* _Set task 1_
Print the rows of the data file exactly as they appear, from the line containing "At what coordinates should I click to accomplish: Take" through the final row, with both ends included.

* _Source extract_
* BEGIN *

After: A conditional edge reads a status field your verify step wrote. If it is not PASSED, the graph routes to a review state and stops. The model has no say in the routing.

The pattern, modeled on the SPINE harness that runs SPECIFY then PLAN then CRITIC_PLAN then IMPLEMENT then VERIFY, looks like this:

MAX_RETRIES = 2

def critic_gate(state):
    # The model does not vote here. The code reads the status.
    if state["phase_result"].status == "PASSED":
        return "next_phase"
    if state["retries"] >= MAX_RETRIES:
        return "needs_review"   # routes to END, a human, not back to the model
    return "retry"

graph.add_conditional_edges("verify", critic_gate)

Follow this sequence when you add a gate to any phase:

Make the work step write a structured PhaseResult with an explicit status, never a free-text “looks good”.
Add a conditional edge after the step that reads only that status.
Cap retries with a counter in state, not a prompt instruction.
Route exhausted retries to a terminal needs_review state, not back into the model loop.
Log the status at every gate so you can see exactly where a run stopped.

* END *

(Part of a data file)
* BEGIN *

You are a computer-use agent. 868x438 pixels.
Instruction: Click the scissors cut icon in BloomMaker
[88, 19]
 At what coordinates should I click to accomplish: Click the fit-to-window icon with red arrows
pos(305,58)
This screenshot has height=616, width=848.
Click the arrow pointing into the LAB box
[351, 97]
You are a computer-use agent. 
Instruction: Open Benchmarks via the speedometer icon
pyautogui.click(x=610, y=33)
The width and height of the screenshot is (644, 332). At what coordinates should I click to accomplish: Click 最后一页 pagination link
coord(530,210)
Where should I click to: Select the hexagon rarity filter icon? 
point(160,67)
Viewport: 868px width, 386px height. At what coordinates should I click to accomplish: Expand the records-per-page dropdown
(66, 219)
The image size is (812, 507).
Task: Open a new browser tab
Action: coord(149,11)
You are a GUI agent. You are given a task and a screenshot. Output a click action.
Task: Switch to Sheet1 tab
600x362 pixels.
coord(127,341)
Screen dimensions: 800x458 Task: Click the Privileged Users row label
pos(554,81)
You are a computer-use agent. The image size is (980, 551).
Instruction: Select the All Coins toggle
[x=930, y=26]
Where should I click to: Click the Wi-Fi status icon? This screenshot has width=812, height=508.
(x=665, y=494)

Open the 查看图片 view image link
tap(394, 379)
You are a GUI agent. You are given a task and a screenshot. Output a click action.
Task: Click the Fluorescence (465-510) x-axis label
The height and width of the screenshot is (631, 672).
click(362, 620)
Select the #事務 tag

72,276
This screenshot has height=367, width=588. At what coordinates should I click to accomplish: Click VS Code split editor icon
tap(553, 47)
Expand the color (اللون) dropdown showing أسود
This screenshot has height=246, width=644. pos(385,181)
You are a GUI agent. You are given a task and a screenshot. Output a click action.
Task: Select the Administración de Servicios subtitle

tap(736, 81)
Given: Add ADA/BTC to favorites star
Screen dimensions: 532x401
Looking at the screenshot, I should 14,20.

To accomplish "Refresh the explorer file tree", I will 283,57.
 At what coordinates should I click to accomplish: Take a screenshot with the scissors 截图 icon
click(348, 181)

* END *

* _Set task 2_
Continue the passage on status-based gates in the phase graph, starting after its last sentence.

* _Final answer 1_
 At what coordinates should I click to accomplish: Take a screenshot with the scissors 截图 icon
click(348, 181)

* _Final answer 2_
The reason this works is that verification becomes a hard constraint enforced by the hosting code. A prompted self-check is a request the model can rationalize past. A gate is a wall.

Isolate Phases and Checkpoint Every Step

Phase isolation with checkpointing means each stage runs as its own subgraph with its own saved state, so a crash in one phase never corrupts another and any run can resume.

This is what turns a fragile script into something you can trust overnight.

Phase isolation checkpoint resume flow diagram

LangGraph saves a snapshot of graph state at every super-step, the point where all parallel nodes in a tick finish. If a node fails mid-step, it stores the outputs of the nodes that already completed, so on resume those are not re-run. You keep the tokens you already spent.

from langgraph.checkpoint.sqlite import SqliteSaver

graph = builder.compile(checkpointer=SqliteSaver.from_conn_string("plan.sqlite"))

# After a crash, resume the same thread from the last good super-step:
graph.invoke(None, config={"configurable": {"thread_id": "build-42"}})

What I would do beyond the default is give each phase its own checkpoint file. PLAN and IMPLEMENT writing to separate stores means a corrupted implement run cannot poison your plan state.

The production infrastructure patterns for agents lean on exactly this kind of isolation. The official LangGraph persistence docs cover the checkpoint API in full.

Constrain the Output With a Grammar, Not a Retry Loop

Grammar-constrained generation forces the model to produce valid structured output by filtering invalid tokens during sampling, which removes an entire class of parse-and-retry failures.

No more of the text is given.